=== EXPLORE THE MATERIAL ===
1: Rewrite the paragraph beginning "Diatom sampling was performed" from the diatom sampling methods extract below as a short bulleted list that keeps its main facts.
2: Answer these questions using the diatom sampling methods extract below:
(a) What mesh size was the net used for the phytoplankton samples?
(b) How long were the fixed water samples left to settle?
(c) What was the minimum number of diatom cells found in a sample?
** SOURCE EXTRACT follows **
Materials and Methods
Sample preparation
Diatom sampling was performed at 114 sites along the South Korean coast
(Fig. 1 and Table S1) during January and February 2010. We chose sites
accessible from the coast for phytoplankton netting, and that were
< 40 km apart in order to achieve full coverage of Korean
waters. One liter water samples were collected in clean polyethylene
bottles for quantitative analysis, and phytoplankton samples were taken
using a 20 μm mesh net for qualitative analysis. Collected samples were
immediately fixed with 5% Lugol’s solution (Sigma, St. Louis, MO, USA)
and transported to the laboratory. Environmental data, including
temperature, salinity, and pH were measured in-situ , using a
YSI-6600 portable meter (YSI; Yellow Springs, OH, USA).
Diatom assemblage
analysis
The fixed water samples were allowed to settle for 1 d, and then the
supernatant was removed to concentrate the phytoplankton. Total diatom
abundance in each 1 L water sample was determined (the minimum found was
600 cells per sample) using a Sedgwick–Rafter counting chamber under a
light microscope (LM, Axioskop 40; Zeiss, Germany), and diatom diversity
and sample composition were determined.
** End of SOURCE EXTRACT **
** EXTRACTED RECORDS follows **
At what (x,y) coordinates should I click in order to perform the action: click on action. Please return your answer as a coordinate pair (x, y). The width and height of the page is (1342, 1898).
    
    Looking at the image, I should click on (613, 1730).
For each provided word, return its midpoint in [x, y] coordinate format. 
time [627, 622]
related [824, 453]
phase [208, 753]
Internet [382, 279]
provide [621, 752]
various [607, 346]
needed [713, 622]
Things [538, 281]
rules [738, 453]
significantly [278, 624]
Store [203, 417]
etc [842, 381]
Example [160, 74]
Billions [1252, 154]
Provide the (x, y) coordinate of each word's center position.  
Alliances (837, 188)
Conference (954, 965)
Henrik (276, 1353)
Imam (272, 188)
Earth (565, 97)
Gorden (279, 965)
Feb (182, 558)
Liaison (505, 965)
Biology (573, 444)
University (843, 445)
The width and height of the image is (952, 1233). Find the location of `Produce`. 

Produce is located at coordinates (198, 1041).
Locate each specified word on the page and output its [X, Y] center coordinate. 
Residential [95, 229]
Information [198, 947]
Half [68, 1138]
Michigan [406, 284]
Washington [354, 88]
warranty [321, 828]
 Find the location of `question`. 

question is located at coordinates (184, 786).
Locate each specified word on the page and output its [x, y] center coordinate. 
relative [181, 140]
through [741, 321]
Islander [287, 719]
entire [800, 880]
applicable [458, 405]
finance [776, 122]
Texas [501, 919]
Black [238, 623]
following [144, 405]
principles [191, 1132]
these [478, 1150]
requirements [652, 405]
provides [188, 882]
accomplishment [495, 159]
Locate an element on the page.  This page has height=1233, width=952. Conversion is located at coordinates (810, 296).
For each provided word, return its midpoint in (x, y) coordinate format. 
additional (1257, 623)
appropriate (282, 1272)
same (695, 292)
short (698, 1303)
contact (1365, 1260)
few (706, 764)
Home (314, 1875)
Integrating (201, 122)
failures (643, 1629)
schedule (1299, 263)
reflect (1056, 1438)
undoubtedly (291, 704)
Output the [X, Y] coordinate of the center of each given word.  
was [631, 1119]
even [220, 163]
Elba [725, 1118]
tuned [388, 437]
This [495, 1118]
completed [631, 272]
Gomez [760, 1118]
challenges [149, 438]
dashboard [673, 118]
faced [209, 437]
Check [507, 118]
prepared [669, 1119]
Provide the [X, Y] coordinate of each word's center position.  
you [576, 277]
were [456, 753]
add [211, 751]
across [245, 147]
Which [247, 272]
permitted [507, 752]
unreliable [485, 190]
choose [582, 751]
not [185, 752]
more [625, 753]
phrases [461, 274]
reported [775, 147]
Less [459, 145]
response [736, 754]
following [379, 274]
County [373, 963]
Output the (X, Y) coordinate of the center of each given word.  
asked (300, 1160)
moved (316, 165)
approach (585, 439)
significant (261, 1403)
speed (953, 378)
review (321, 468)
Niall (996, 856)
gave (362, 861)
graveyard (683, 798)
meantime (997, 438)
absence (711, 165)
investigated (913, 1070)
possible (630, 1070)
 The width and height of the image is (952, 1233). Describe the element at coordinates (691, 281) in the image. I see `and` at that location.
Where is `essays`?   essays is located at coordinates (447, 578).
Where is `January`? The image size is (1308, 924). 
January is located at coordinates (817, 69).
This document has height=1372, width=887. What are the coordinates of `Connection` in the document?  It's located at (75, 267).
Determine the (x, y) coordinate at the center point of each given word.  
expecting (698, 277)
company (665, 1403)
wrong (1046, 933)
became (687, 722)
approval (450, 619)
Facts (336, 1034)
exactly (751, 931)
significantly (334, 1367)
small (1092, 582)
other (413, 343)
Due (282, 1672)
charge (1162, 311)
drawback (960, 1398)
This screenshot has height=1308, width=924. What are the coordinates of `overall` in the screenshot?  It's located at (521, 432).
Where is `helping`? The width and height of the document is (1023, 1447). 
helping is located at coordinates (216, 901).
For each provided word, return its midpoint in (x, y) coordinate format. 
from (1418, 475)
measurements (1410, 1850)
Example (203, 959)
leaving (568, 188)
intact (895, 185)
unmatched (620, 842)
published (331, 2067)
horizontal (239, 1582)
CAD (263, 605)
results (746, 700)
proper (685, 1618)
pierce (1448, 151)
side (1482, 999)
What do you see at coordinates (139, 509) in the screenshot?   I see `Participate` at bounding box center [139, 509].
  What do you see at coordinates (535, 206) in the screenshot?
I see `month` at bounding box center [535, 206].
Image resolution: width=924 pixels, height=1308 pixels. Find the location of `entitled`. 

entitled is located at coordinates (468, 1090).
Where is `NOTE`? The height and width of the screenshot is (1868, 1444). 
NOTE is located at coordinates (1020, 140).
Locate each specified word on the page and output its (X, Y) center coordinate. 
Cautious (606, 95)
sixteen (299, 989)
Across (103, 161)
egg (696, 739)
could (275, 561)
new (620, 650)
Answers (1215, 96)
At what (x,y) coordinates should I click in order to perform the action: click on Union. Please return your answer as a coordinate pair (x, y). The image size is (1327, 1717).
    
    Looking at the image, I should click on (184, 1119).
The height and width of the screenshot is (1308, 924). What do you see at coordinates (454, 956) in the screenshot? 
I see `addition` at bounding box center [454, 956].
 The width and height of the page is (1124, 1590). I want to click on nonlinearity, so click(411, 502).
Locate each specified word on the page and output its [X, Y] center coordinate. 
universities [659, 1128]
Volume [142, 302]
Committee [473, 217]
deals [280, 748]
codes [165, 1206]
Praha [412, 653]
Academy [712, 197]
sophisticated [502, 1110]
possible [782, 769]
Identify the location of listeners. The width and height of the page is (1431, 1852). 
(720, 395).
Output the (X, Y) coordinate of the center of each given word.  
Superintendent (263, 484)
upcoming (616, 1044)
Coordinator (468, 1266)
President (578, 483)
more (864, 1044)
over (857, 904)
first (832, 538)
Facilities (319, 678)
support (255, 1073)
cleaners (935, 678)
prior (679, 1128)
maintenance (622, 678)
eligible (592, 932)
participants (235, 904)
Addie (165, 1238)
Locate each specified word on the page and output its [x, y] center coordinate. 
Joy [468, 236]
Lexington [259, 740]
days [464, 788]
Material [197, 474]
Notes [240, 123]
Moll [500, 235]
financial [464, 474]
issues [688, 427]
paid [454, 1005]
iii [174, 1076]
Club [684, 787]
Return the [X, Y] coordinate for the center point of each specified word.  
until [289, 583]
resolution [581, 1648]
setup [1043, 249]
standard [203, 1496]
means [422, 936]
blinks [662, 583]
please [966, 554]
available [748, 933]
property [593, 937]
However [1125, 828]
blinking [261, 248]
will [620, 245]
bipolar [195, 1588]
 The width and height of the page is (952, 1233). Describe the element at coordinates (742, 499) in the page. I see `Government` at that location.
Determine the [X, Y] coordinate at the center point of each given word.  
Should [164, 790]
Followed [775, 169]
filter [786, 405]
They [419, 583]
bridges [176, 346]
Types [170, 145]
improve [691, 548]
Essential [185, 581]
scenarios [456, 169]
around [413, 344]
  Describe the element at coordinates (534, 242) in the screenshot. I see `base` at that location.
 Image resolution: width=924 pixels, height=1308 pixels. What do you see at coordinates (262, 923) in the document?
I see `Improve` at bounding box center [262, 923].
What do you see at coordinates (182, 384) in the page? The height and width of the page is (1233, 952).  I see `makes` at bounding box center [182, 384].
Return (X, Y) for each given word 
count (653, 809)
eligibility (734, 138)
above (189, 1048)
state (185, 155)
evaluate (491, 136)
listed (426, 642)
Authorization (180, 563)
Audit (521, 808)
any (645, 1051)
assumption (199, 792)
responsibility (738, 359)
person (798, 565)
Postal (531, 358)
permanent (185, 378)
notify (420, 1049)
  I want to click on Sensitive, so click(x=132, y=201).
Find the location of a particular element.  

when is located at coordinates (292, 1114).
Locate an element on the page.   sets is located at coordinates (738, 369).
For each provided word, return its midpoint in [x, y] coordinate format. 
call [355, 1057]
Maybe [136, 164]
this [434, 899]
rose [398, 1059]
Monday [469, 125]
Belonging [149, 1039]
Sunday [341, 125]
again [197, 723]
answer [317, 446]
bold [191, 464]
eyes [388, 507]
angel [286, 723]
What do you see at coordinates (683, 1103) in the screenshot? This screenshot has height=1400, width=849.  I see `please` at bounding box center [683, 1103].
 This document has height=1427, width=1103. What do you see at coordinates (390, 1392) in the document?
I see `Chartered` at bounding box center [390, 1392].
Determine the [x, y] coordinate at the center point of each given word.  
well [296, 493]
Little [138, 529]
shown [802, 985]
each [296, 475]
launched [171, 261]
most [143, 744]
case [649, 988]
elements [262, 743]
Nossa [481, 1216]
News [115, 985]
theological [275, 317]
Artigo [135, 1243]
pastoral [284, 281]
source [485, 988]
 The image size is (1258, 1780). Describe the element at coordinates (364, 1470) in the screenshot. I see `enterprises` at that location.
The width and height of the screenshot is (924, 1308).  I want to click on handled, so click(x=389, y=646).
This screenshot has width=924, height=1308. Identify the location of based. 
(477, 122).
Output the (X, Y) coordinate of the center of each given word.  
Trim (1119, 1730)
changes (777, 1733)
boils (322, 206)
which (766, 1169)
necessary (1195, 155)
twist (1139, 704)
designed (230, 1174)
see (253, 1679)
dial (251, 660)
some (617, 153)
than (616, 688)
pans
** End of EXTRACTED RECORDS **
=== LIST OF SOLUTIONS ===
1:
- Sampled 114 sites along the South Korean coast in January and February 2010.
- Chose sites that were reachable from the coast for phytoplankton netting and less than 40 km apart, for full coverage of Korean waters.
- Collected 1 L water samples in clean polyethylene bottles for quantitative analysis.
- Took phytoplankton samples with a 20 μm mesh net for qualitative analysis.
- Fixed samples immediately with 5% Lugol's solution and transported them to the laboratory.
- Measured temperature, salinity, and pH in situ with a YSI-6600 portable meter.

2:
(a) 20 μm
(b) 1 day
(c) 600 cells per sample